French President Emmanuel Macron called on the United States to contribute to efforts to stabilize the five African Sahel countries. Last week, all G7 countries also agreed to support a minimum tax of 15 percent for global businesses.

Biden is not the only newcomer to the G7. Japanese Prime Minister Yoshihide Suga will also participate for the first time.

Also in attendance are European Commission President Ursula von der Leyen and European Council President Charles Michel, as well as leaders from Australia, South Africa and South Korea who were invited by Britain as guests to this year’s meeting at the windswept Carbis Bay beach in southwest England.

Two balloon figures representing US President Joe Biden and British Prime Minister Boris Johnson are floating near British Cornwall, where the G7 summit is currently being held.

Two balloon figures representing US President Joe Biden and British Prime Minister Boris Johnson are floating near British Cornwall, where the G7 summit is currently being held.

Photo: Alberto Bezzali/AP/TT

Facts: This awaits the participants

Dinner: grilled salmon, followed by strawberry pavlova.

Talks about economic recovery, foreign policy status and health. Joining UN Secretary-General Antonio Guterres and leaders from Australia, South Africa and South Korea. Melinda French Gates and British Government Scientific Adviser Patrick Vallance give lectures to guests.

Dinner: BBQ on the beach: steak and crab followed by a hot rum and grilled marshmallows.

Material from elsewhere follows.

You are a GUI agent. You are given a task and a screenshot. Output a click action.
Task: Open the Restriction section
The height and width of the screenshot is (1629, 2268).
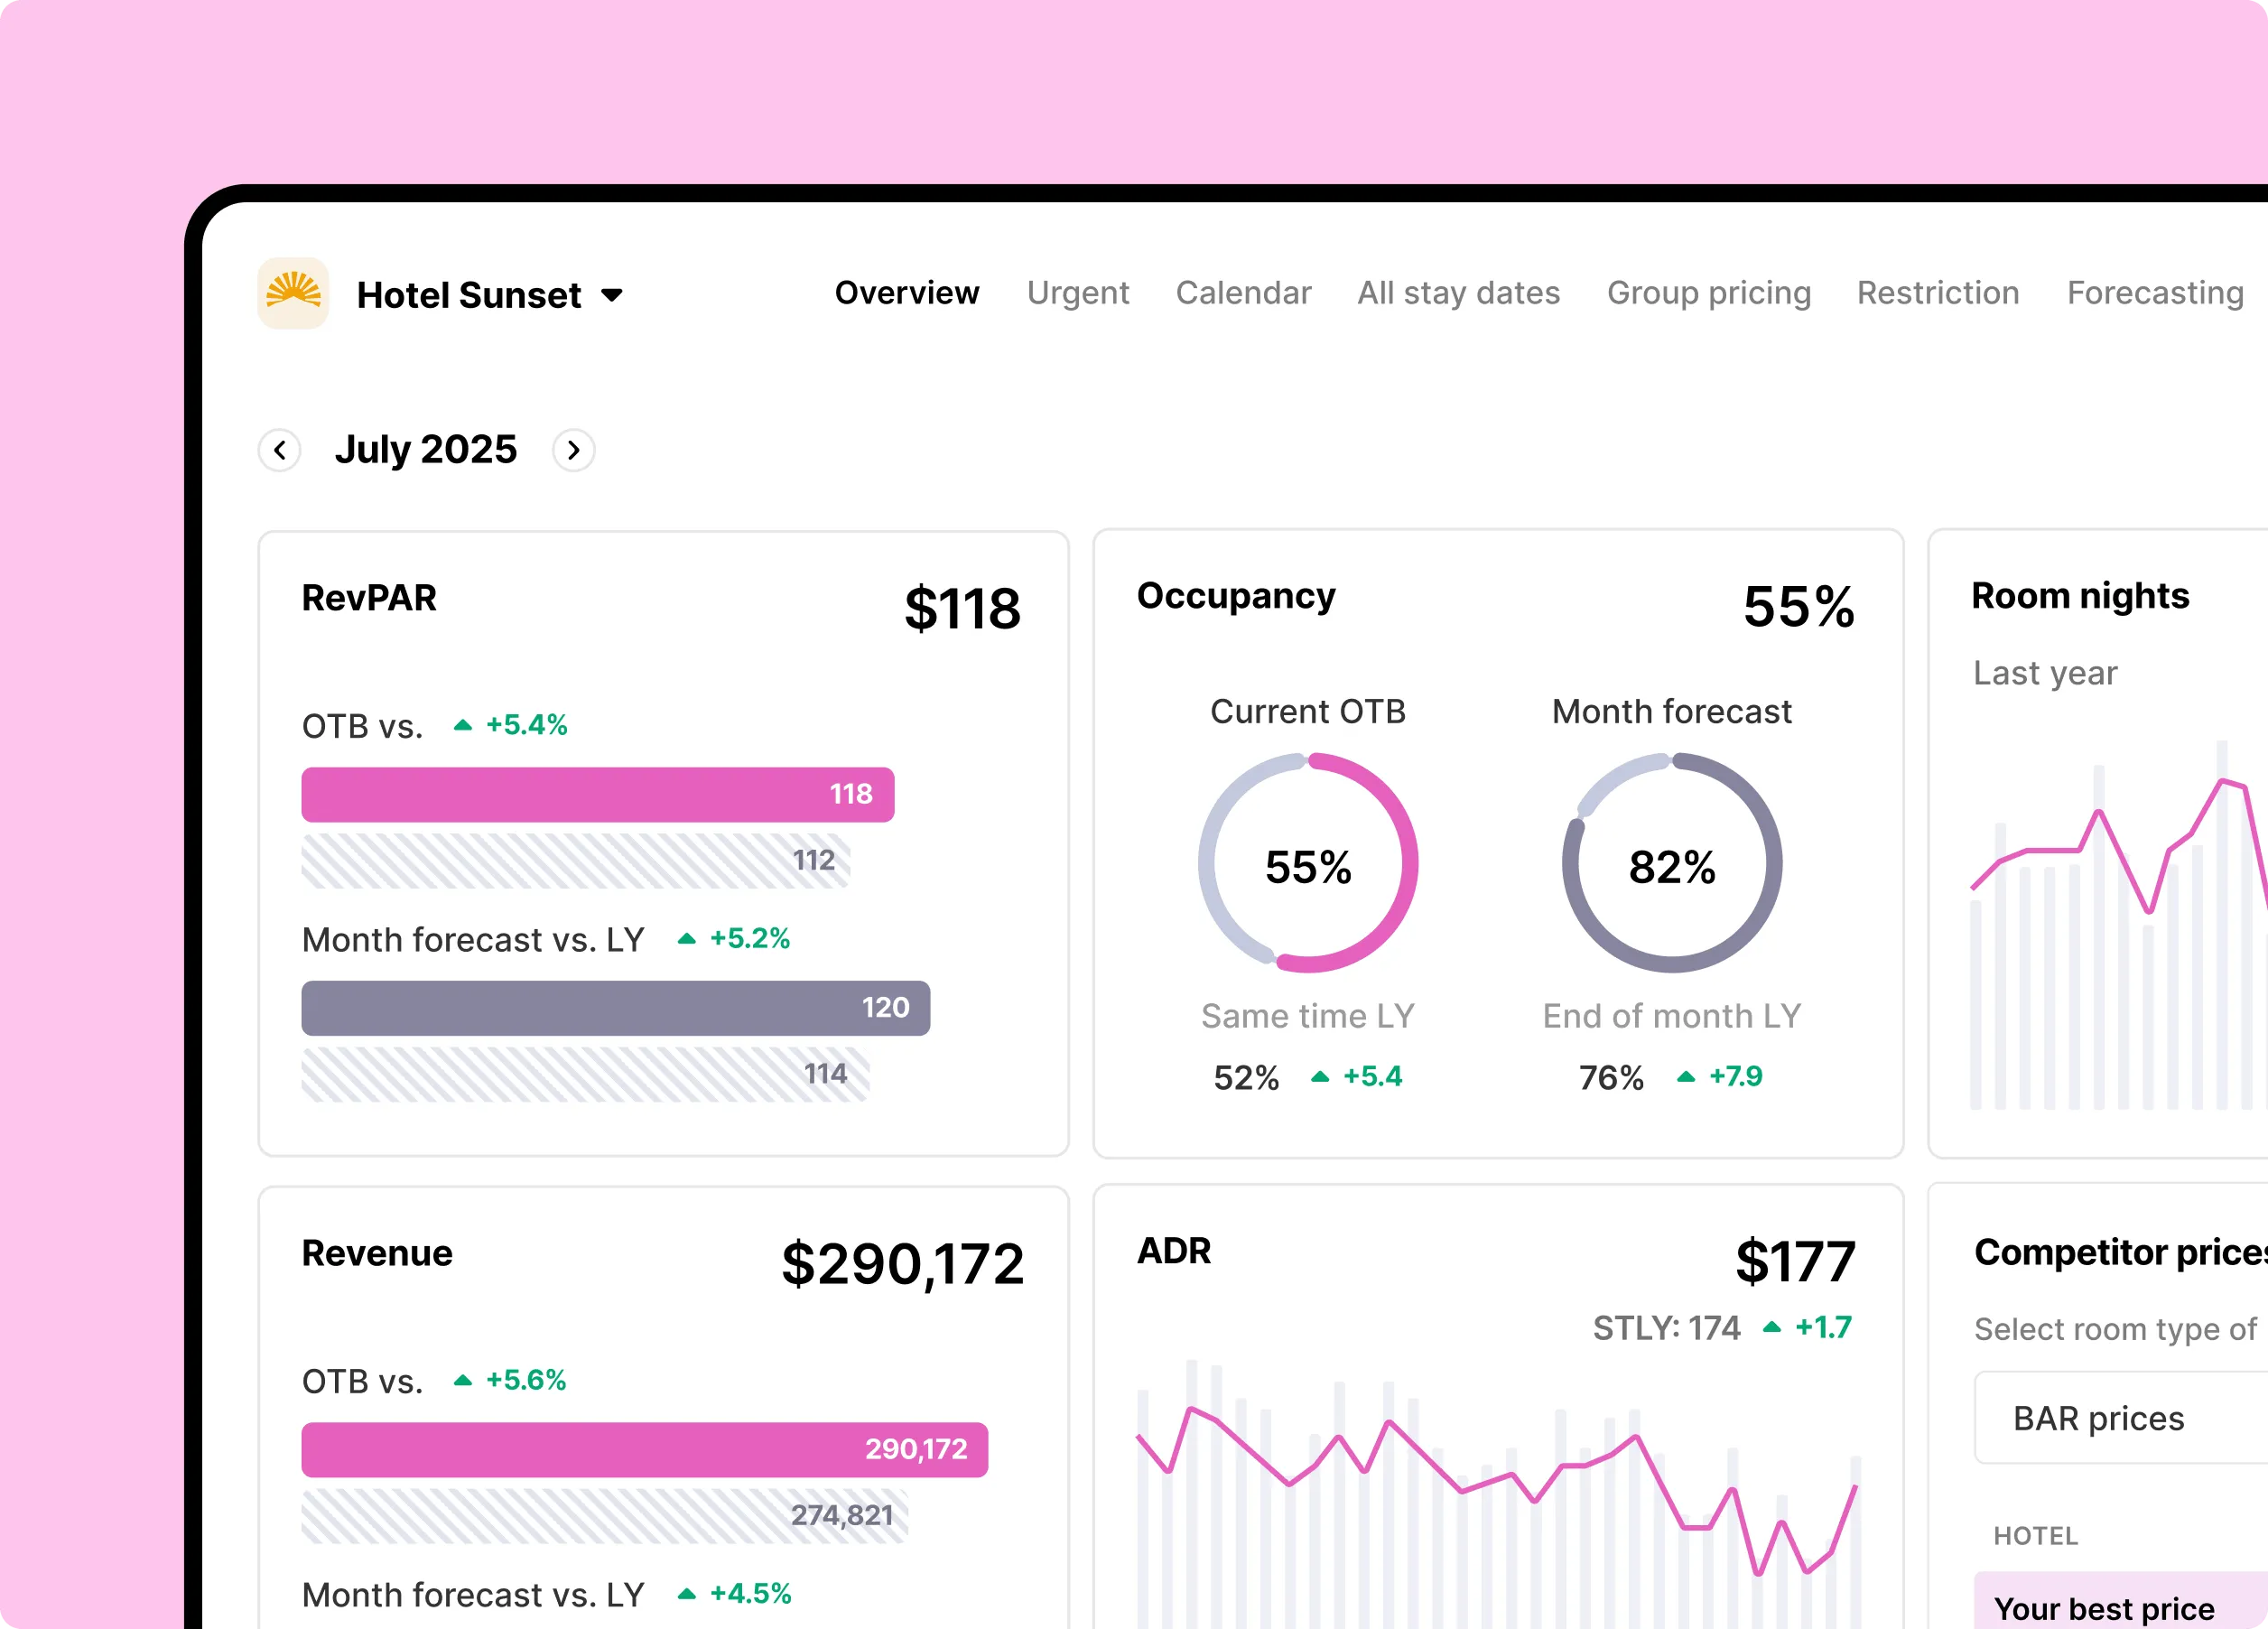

Conversations about climate and nature begin with a pre-recorded announcement by David Attenborough. Talks about the open society. Participants prepare a statement for the press conferences that conclude the meeting.

Fact: G7

G7 was formed in 1975 and stands for the Group of Seven. It is an informal forum of the countries usually called the richest in the world: France, Italy, Japan, Canada, Great Britain, Germany and the United States. The European Union is also involved with representatives, and this year too Australia, South Africa and South Korea, which the United Kingdom invited as guests.

China, whose economic and political power took off long after the formation of the G7, despite its importance today, is not included.

Between 1997 and 2014, the club was called the G8. This also included Russia, whose confidence was considered depleted with the conquest of Crimea.